### Problem to solve:
Retype only what runs from the line with "Task: Open the man in cap thumbnail" through the end of the entries, exactly and in full, but omit any picture you find.
-- -- --
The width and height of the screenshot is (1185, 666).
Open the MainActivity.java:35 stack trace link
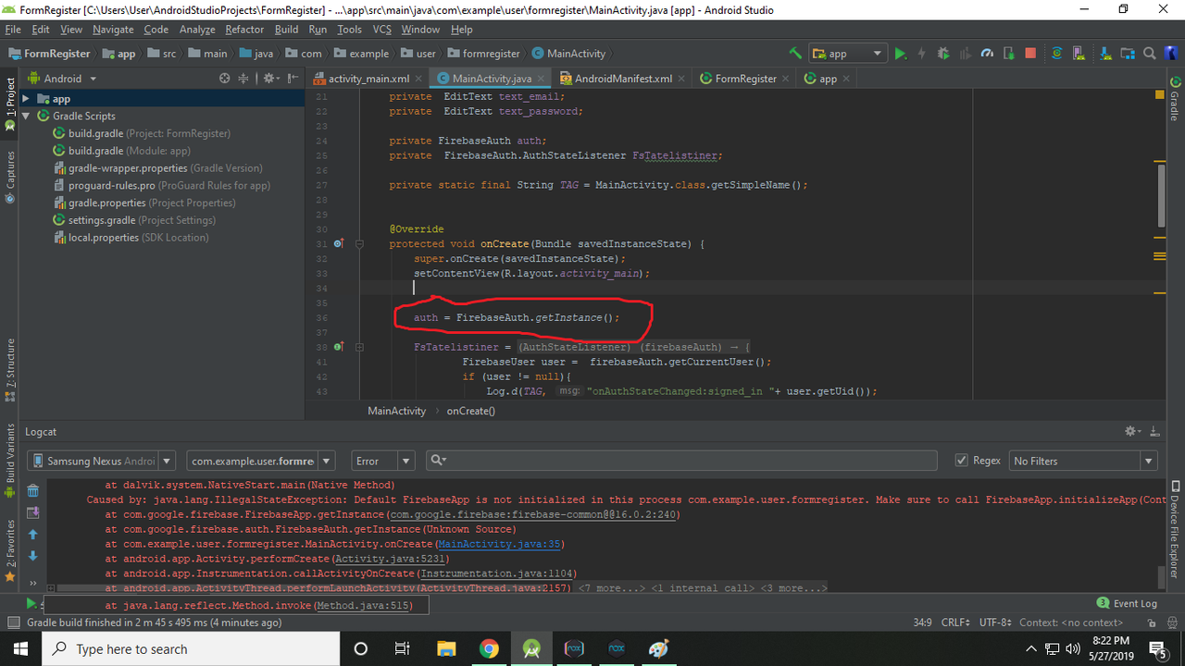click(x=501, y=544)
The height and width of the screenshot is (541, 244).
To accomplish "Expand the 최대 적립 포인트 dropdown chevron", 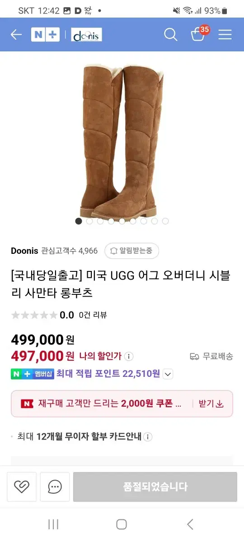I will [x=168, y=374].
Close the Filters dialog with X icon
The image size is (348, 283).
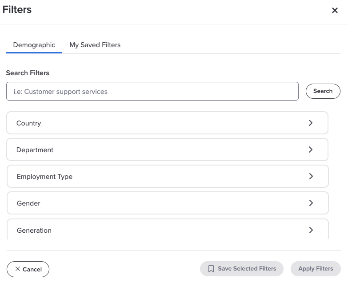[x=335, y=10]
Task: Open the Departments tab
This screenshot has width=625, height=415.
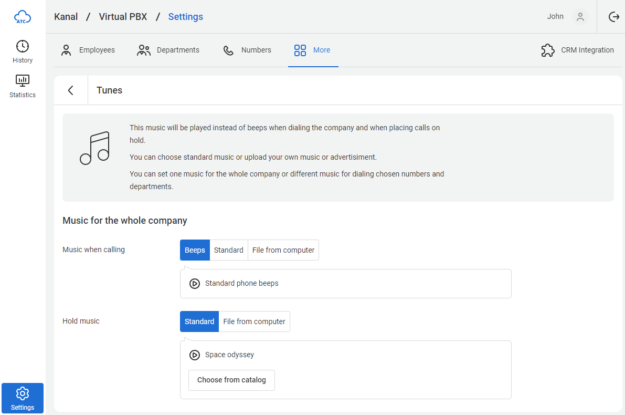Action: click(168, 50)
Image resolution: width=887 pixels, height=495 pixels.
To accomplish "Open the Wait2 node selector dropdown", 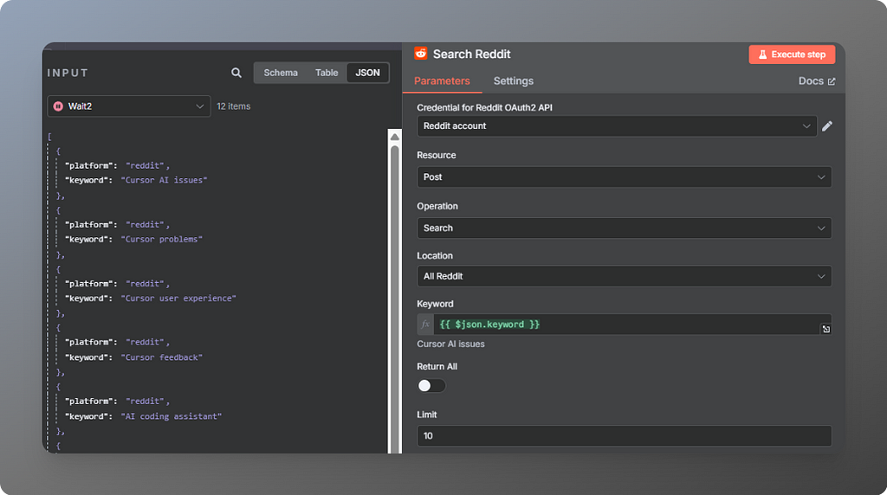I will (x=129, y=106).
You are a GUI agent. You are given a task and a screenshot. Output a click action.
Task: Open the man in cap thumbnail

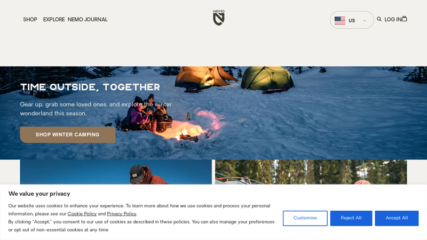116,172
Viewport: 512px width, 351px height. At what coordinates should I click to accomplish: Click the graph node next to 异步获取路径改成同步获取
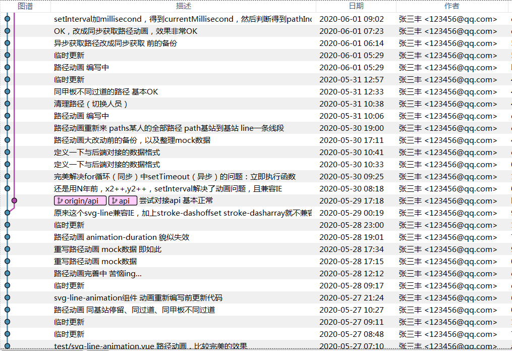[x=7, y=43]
-- -- --
### Exercise output:
Task: Open the man in cap thumbnail

116,172
Viewport: 512px width, 351px height. At what coordinates should I click to accomplish: Click the graph node next to 异步获取路径改成同步获取
[x=7, y=43]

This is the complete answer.